The more fundamental philosophical rule is at work though. When one nuclear nation circumvents the governments legal authority to strike at the nuclear protective facilities of another nation it creates a haunting warming. The international law only comes to be as strong as there is the desire of the strong states to comply. Not only does this lend other states a hand in committing their actions beyond the domain of legality but also hastens the process of losing trust in such international bodies as the IAEA already struggling with the feelings of injustice and politicisation.
Pakistan by doing this is not only doing this on behalf of Iran defending their legal rights. It is campaigning on the reasoning that states whether small or large should be granted equal protection by the international law. It is protecting the shaky credibility of IAEA. And it is protecting a regional order which simply cannot sustain another open-ended conflict.

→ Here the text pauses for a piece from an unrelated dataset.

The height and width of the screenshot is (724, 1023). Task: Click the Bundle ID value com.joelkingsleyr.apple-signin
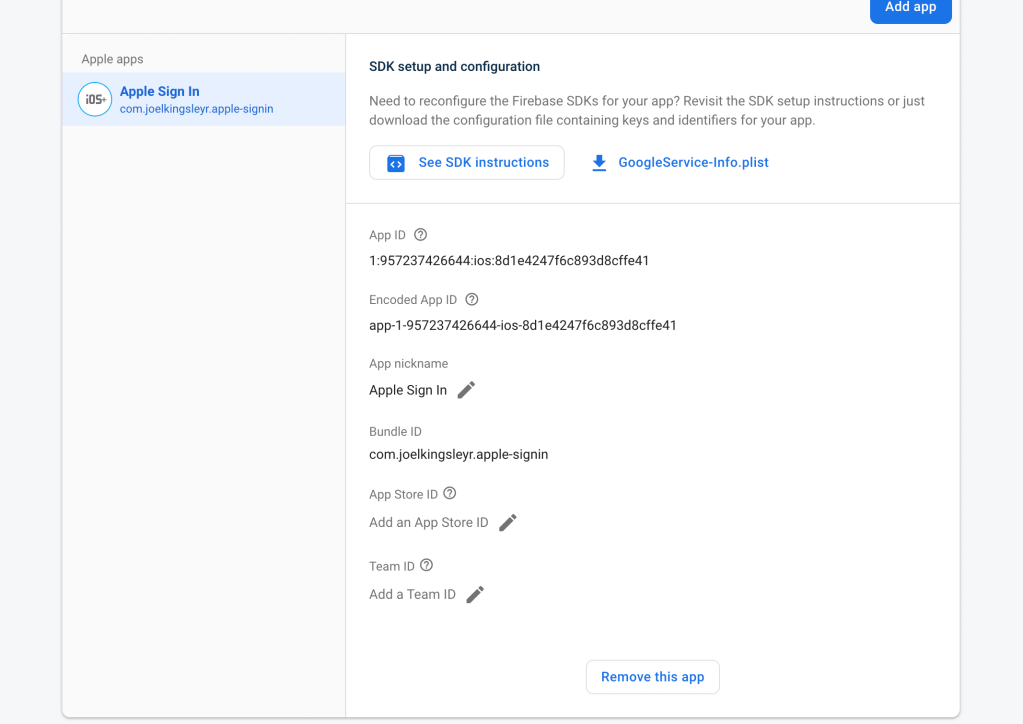(x=458, y=454)
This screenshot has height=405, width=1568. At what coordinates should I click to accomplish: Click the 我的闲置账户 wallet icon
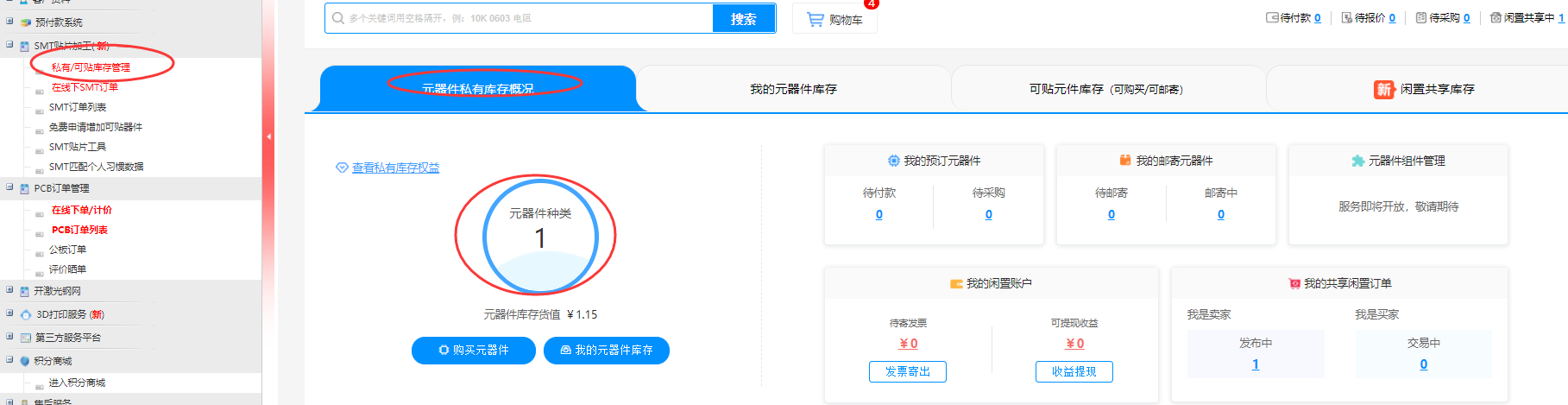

The demand by Pakistan to exercise restraint and engage in dialogue should be seen in the backdrop of the increased fear of war occurring. Diplomacy rather than domination is the only way to go. Any other approach will not only bring the Middle East to ruin but it will be a new demonstration of failure of the international community to work beyond the geopolitical gamesmanship.
The United States has to rethink their way. This because not only in the name of safeguarding global security but also in the interest of the integrity of the order upon which it purports to shine light. And the global society should take actions. Not to criticize merely, but to support the legal systems which isolate civilization and disaster.